Dave Zeltserman - small crimes (Pulp Master, 2017)
Dave Zeltserman – small crimes (Pulp Master, 2017)

Gelesen: 04. – 06.11.2017, netto 332 Seiten

Ja, Dave Zeltserman hat mich gepackt. Das ist einfach wunderbarer hard-boiled shit voller lakonischer Gewalt. Und die Menschen sind böse. Und die in Uniform, die Guten … die sind nochmal so böse.

Joe Denton war einer von ihnen, korrupt und die Nase voller Koks. Und als der Staatsanwalt Beweise gegen ihn zusammengetragen hat latscht er bis unter die Haarspitzen voller Koks in sein Büro und fackelt die Beweise ab. Leider kommt der Staatsanwalt vorbei und Joe versucht ihn mit einem Brieföffner zu killen – voller Drogen verkackt er das aber und verunstaltet nur sein Gesicht und vergisst ihn zu killen.

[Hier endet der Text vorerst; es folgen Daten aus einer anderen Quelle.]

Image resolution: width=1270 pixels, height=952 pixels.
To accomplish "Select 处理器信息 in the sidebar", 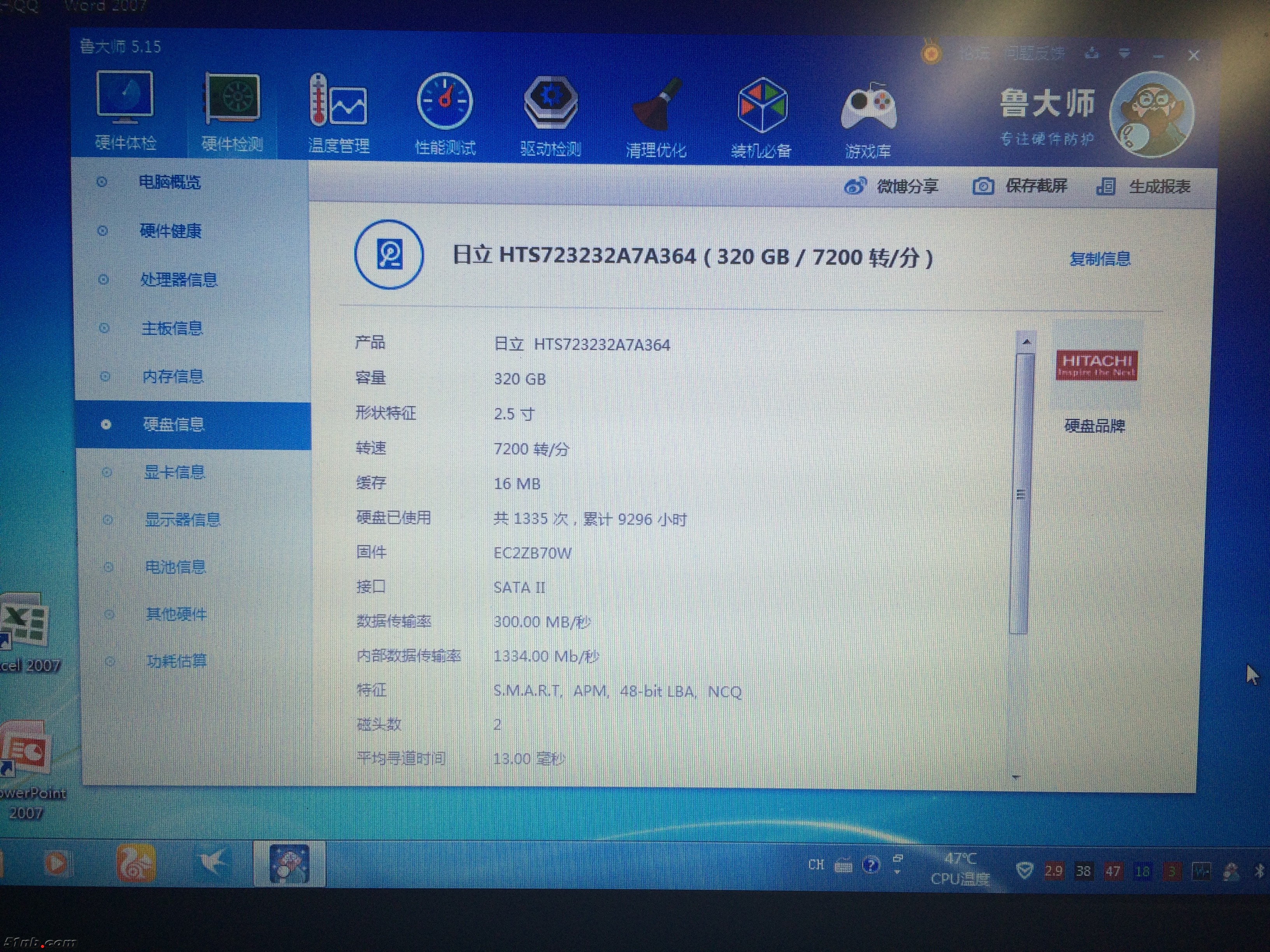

Seine ebenso korrupten Kollegen sorgen für ein mildes Urteil (7 Jahre) in einem ruhigen lokalem Gefängnis. Doch als seine Zeit um ist hat er nichts mehr: Frau und Töchter weg, Cop-Freunde weg und auch sonst … niemand mehr. Auch seine Eltern, die ihn zuerst aufnehmen, wollen nichts mit ihm zu tun haben.

Und die anderen Cops? Die wollen das er den Job nun zu ende bringt. Der Staatsanwalt ist nämlich dabei den lokalen Mafia-Boss, der mit Krebs den Tod erwartet, alle Geheimnisse zu entlocken.

Und damit geht es wieder bergab mit Joe – er hat jede Menge Feinde am Arsch die ihn entweder benutzen und begraben wollen. Oder beides, in Reihenfolge. Wunderbar gewalttätig übrigens. Und Joe zieht die zu erwartende Spur an Tod und Zerstörung hinter sich her, wer mit ihm zu tun hat stirbt. Disillusion Paradise!

Großartig, mit ordentlich Lokalkolorit und Geschwindigkeit, vielen kleinen Überraschungen und einem großartigem Finale: „Ich lachte auf der gesamten Fahrt in die Hölle.

Kaufen!

Soundtrack dazu: City Saints, was sonst?

PS: Das Buch wurde großartig von Netflix verfilmt! Angucken!